Professor Ferguson joined the law faculty in 2010. He was granted tenure and promoted to the rank of Full Professor in 2015. His articles have appeared in the University of Pennsylvania Law Review, the California Law Review, the Cornell Law Review, the UCLA Law Review, the Minnesota Law Review, the Northwestern Law Review, the Vanderbilt Law Review, the University of Southern California Law Review, and the Notre Dame Law Review among others.

Professor Ferguson’s recent book The Rise of Big Data Policing: Surveillance, Race, and the Future of Law Enforcement (NYU Press) examines how surveillance technology and predictive analytics shapes modern policing. Professor Ferguson’s first book Why Jury Duty Matters: A Citizen’s Guide to Constitutional Action (NYU Press) is the first book written for jurors on jury duty. (Book Review). He stars in the “Welcome To Jury Duty Video” in D.C. Superior Court seen by more than 30,000 citizens annually.

His legal commentary has been featured in numerous media outlets, including CNN, NPR, The New York Times, The Economist, the Washington Post, Time, USA Today, the ABA Journal, The Atlantic (digital), The Huffington Post, and other national and international newspapers, magazines, and media sites.

Professor Ferguson serves as a Senior Visiting Fellow at the Harvard Law School’s Criminal Justice Policy Program. He also serves as a Policing Data Fellow at the NYU Law School’s Policing Project. Both projects focus on examining the civil rights, privacy, and public safety aspects of new surveillance technologies.

• _DATA EXTRACT_:

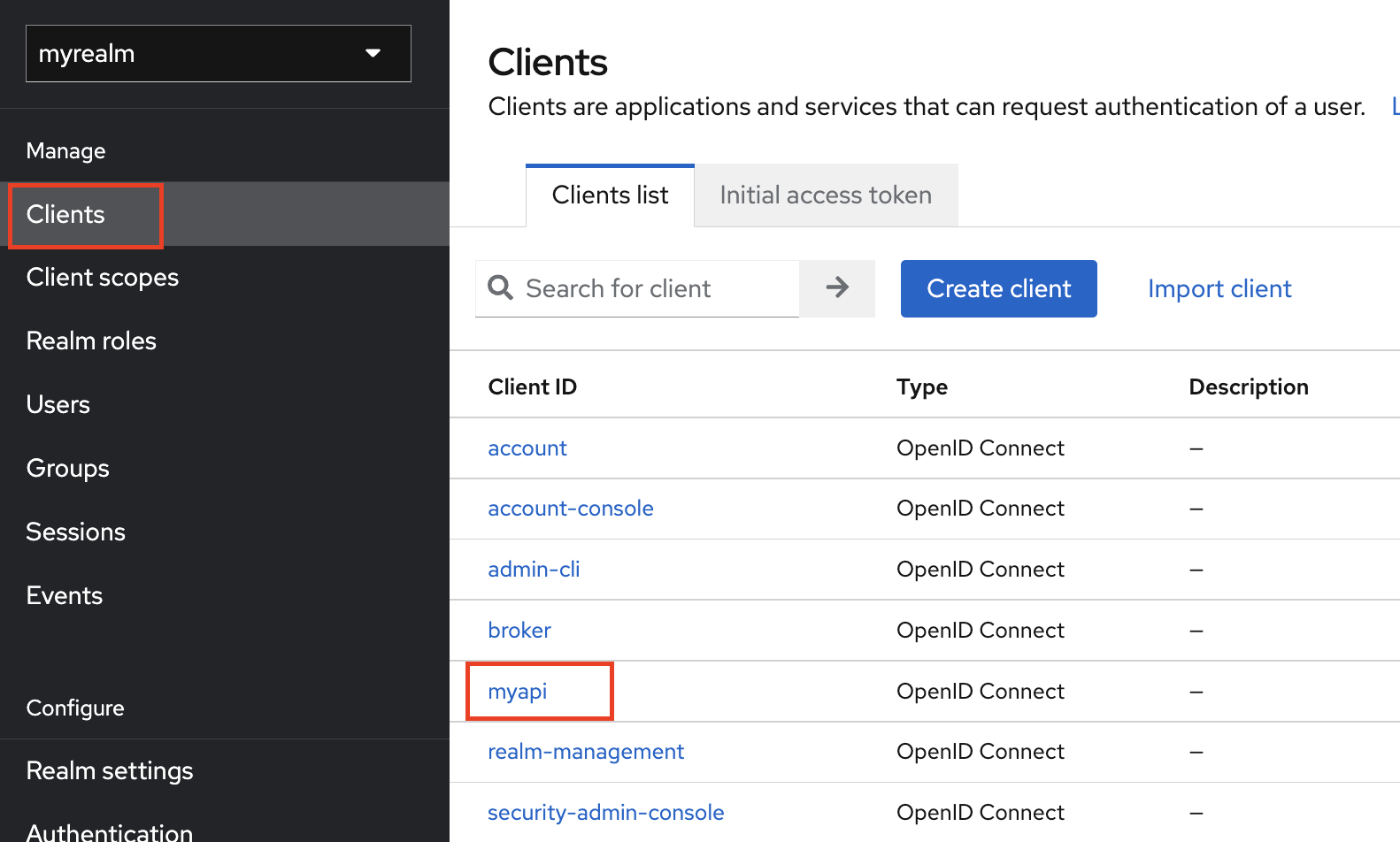1400x842 pixels.
Task: Open Events in the sidebar
Action: click(65, 596)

• _WHAT YOU NEED TO DO_:
1) Decide whether each statement below agrees with the profile of Professor Ferguson. For each, answer yes or no and quote the words from the profile that decide it.
(a) Professor Ferguson was promoted to Full Professor in 2010.
(b) Why Jury Duty Matters was published by NYU Press.
(c) Professor Ferguson is a Senior Visiting Fellow at the NYU Law School's Policing Project.
2) Write out the profile of Professor Ferguson word for word from "Professor Ferguson’s recent" to "30,000 citizens annually.".

• _TASK SOLUTIONS_:
1)
(a) No: "He was granted tenure and promoted to the rank of Full Professor in 2015."
(b) Yes: "Professor Ferguson’s first book Why Jury Duty Matters: A Citizen’s Guide to Constitutional Action (NYU Press)"
(c) No: "He also serves as a Policing Data Fellow at the NYU Law School’s Policing Project."

2)
Professor Ferguson’s recent book The Rise of Big Data Policing: Surveillance, Race, and the Future of Law Enforcement (NYU Press) examines how surveillance technology and predictive analytics shapes modern policing. Professor Ferguson’s first book Why Jury Duty Matters: A Citizen’s Guide to Constitutional Action (NYU Press) is the first book written for jurors on jury duty. (Book Review). He stars in the “Welcome To Jury Duty Video” in D.C. Superior Court seen by more than 30,000 citizens annually.